The short answer for high school for us at this point is looking like:

4 credits = English

2 credits = History

4 credits = The Great Books (literature elective credits)

 

Hope this is of some help. Warmest regards, Lori D.

 

 

 

Last year for 9th grade:

 

A. 1 credit for English 1 = about 5 hours a week of work

- writing = instruction & assignments from a writing program, plus writing on the literature

- grammar = a grammar program

- literature = Literary Lessons from the Lord of the Rings (full year lit. guide & the 3 books of the trilogy)

 

B. 0.5 credit for History (World: Ancients) = about 2 hours a week of work

- textbook readings (non-fiction)

- additional resources (parts of other books, documentaries, films, etc.)

- historical fiction (6 books)

- a few short papers, quiz responses, "in class" discussion

 

C. 1 credit for The Great Books course = about 4 hours a week of work

(this will be counted as a separate literature course, which would be considered an elective)

- Great Books study ala WTM (7 classic ancient works suggested from WTM)

- writing responses to some of these works

- "in class" discussion

 

 

 

This year for 10th grade:

 

A. 1 credit for English 2 = 5 hr/week

- writing = writing assignments on the literature

- grammar = final grammar review; grammar mechanics practice

- literature = "Worldviews in Science Fiction Literature" -- reading/discussing/writing 9 works

(we're making our own course with various lit. guides: Dr. Jekyll & Mr. Hyde; Frankenstein; The Time Machine; Animal Farm; The Giver; Brave New World; short stories from Cosmicomics; Hitchhikers Guide to the Galaxy; A Canticle for Leibowitz)

 

B. 0.5 credit for History (World: 20th century) = 2 hr/wk

- textbook readings (non-fiction)

- additional resources (parts of other books, documentaries, films, etc.)

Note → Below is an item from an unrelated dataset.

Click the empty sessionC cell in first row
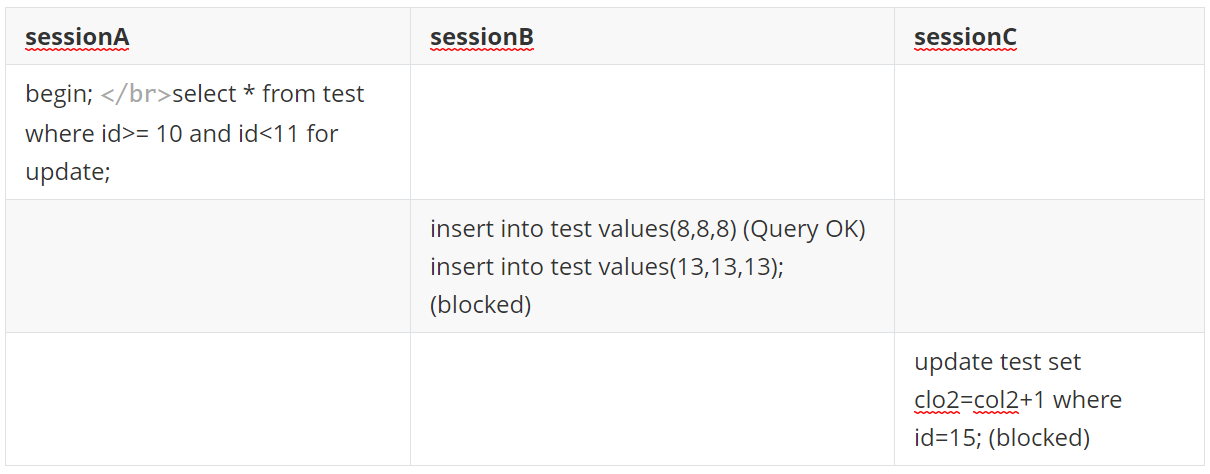This screenshot has height=474, width=1210. tap(1049, 132)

- historical fiction (6 books)

- a few short papers, quiz responses, "in class" discussion

 

C. 1 credit for The Great Books course = 4 hr/wk

(this will be counted as a separate literature course, which would be considered an elective)

- Great Books study ala WTM (6 classic works)

(Beowulf, Macbeth, two short story units, All Quiet on the Western Front, Diary of Anne Frank, To Kill a Mockingbird)

- writing responses to some of these works

- "in class" discussion

 

 

 

projected schedule/credits for 11th grade:

 

A. 1 credit for English 3 =

- writing = writing assignments on the literature

- grammar = no formal grammar; possible grammar mechanics practice

- literature = "American Literature" -- reading/discussing/writing 6 works

 

B. 0.5 credit for History (U.S.) =

- textbook readings (non-fiction)

- additional resources (parts of other books, documentaries, films, etc.)

- historical fiction (6 books)

- a few short papers, quiz responses, "in class" discussion

 

C. 1 credit for The Great Books course =

(this will be counted as a separate literature course, which would be considered an elective)

- Great Books study ala WTM (6-8 classic works)

(1-2 works by Shakespeare; 1-2 short story units; 4 further American lit. works)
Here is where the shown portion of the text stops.